● Problem statement:
Every record shown below is to be output exactly.

---- Data records

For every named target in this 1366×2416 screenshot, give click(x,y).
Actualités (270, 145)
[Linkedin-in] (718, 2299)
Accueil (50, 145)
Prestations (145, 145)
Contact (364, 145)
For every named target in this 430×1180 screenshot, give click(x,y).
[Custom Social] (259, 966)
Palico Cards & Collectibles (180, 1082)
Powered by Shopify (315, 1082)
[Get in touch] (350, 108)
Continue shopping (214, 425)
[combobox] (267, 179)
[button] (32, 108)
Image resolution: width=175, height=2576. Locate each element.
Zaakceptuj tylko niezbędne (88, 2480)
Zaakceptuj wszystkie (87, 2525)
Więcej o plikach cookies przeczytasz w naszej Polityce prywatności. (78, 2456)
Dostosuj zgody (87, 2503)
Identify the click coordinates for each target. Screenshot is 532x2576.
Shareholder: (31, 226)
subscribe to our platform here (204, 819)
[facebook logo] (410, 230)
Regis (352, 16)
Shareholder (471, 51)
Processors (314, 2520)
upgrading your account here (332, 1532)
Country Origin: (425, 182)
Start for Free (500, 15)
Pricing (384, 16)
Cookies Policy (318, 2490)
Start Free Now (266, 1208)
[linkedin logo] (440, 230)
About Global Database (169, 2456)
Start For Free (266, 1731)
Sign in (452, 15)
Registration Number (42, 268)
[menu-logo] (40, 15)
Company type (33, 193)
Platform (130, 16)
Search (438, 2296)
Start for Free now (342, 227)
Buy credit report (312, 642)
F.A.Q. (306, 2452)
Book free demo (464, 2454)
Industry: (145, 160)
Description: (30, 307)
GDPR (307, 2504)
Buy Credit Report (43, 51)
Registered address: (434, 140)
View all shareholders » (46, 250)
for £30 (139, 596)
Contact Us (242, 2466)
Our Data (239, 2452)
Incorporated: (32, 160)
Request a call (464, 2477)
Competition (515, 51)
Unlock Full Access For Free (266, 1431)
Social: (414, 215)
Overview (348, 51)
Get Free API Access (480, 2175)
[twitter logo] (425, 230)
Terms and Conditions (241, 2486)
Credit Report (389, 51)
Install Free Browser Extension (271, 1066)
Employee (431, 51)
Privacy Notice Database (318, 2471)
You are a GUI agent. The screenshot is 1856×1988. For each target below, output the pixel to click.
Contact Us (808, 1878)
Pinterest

--------

● Output of the task:
For every named target in this 1366×2416 screenshot, give click(x,y).
Actualités (270, 145)
[Linkedin-in] (718, 2299)
Accueil (50, 145)
Prestations (145, 145)
Contact (364, 145)
For every named target in this 430×1180 screenshot, give click(x,y).
[Custom Social] (259, 966)
Palico Cards & Collectibles (180, 1082)
Powered by Shopify (315, 1082)
[Get in touch] (350, 108)
Continue shopping (214, 425)
[combobox] (267, 179)
[button] (32, 108)
Image resolution: width=175, height=2576. Locate each element.
Zaakceptuj tylko niezbędne (88, 2480)
Zaakceptuj wszystkie (87, 2525)
Więcej o plikach cookies przeczytasz w naszej Polityce prywatności. (78, 2456)
Dostosuj zgody (87, 2503)
Identify the click coordinates for each target. Screenshot is 532x2576.
Shareholder: (31, 226)
subscribe to our platform here (204, 819)
[facebook logo] (410, 230)
Regis (352, 16)
Shareholder (471, 51)
Processors (314, 2520)
upgrading your account here (332, 1532)
Country Origin: (425, 182)
Start for Free (500, 15)
Pricing (384, 16)
Cookies Policy (318, 2490)
Start Free Now (266, 1208)
[linkedin logo] (440, 230)
About Global Database (169, 2456)
Start For Free (266, 1731)
Sign in (452, 15)
Registration Number (42, 268)
[menu-logo] (40, 15)
Company type (33, 193)
Platform (130, 16)
Search (438, 2296)
Start for Free now (342, 227)
Buy credit report (312, 642)
F.A.Q. (306, 2452)
Book free demo (464, 2454)
Industry: (145, 160)
Description: (30, 307)
GDPR (307, 2504)
Buy Credit Report (43, 51)
Registered address: (434, 140)
View all shareholders » (46, 250)
for £30 (139, 596)
Contact Us (242, 2466)
Our Data (239, 2452)
Incorporated: (32, 160)
Request a call (464, 2477)
Competition (515, 51)
Unlock Full Access For Free (266, 1431)
Social: (414, 215)
Overview (348, 51)
Get Free API Access (480, 2175)
[twitter logo] (425, 230)
Terms and Conditions (241, 2486)
Credit Report (389, 51)
Install Free Browser Extension (271, 1066)
Employee (431, 51)
Privacy Notice Database (318, 2471)
You are a GUI agent. The screenshot is 1856×1988. For each target below, output the pixel to click.
Contact Us (808, 1878)
Pinterest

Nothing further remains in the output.